Éric Reinhardt : l'homme féministe
« Depuis quelques années, toutes les fois que l’occasion m’en est donnée, je me présente comme un homme féministe. J’aime le mot « féministe », ce mot est armé, peu de mots sont aussi peu émoussés que celui-ci, ses radiations corrosives attestent des efforts qu’il a fallu déployer, ces dernières décennies, pour vaincre les résistances que la cause féministe rencontrait et rencontre encore dans notre société ». Le romancier et éditeur d’art français a dans sa démarche tourné le dos à une guerre des sexes, en laissant libre cours à son engagement féministe.
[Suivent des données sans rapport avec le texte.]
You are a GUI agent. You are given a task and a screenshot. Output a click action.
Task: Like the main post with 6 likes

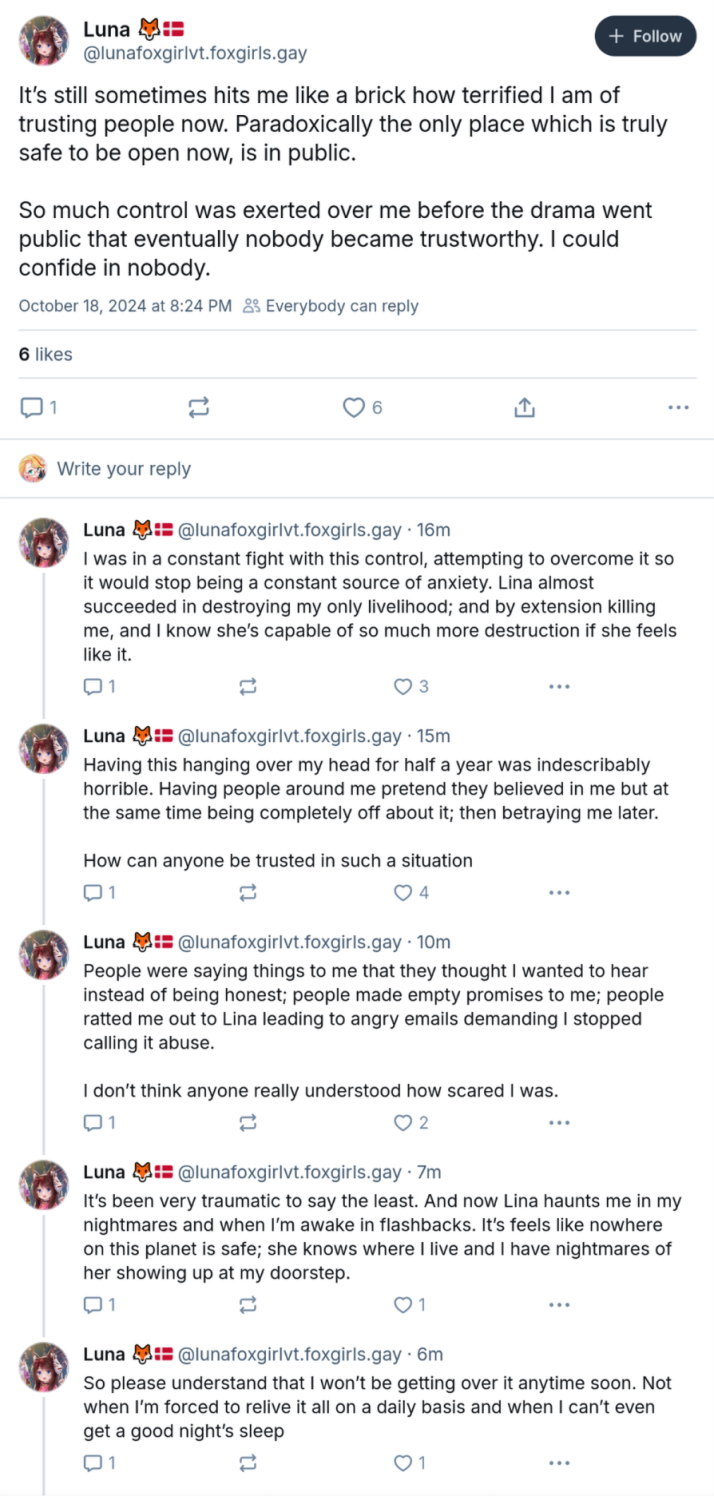pos(362,407)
Awa Thiam : la plume du feminisme
Plus d’une décennie après les indépendances africaines, quel est le sort des femmes dans ces pays ? A quelles oppressions celles-ci sont confrontées ? Ont-elles voix au chapitre ? Voilà autant de questions auxquelles Awa Thiam tente de répondre dans « La Parole aux négresses ». L’écrivaine sénégalaise, anthropologue et féministe touche de sa plume les maux qui minent les sociétés africaines. Dans « Féminisme et révolution », il est question, pour elle de questionner les luttes émancipatrices des femmes africaines, par rapport à celles de l’Occident, pendant que dans « Que proposer aux négresses », Awa Thiam propose des axes de réflexion pour qu’une réelle sororité soit appliquée et que les Africaines fassent vraiment entendre leurs voix dans leurs sociétés. « Lutter, c’est se battre avec résolution et foi dans une victoire certaine, comme la promesse d’un bonheur prochain et sûr, que l’on vivra ou que d’autres vivront. Donc lutter avec la ferme conviction qu’il y aura un aboutissement positif, en notre présence ou en notre absence. Lutter. » (Thiam 1978, p. 162).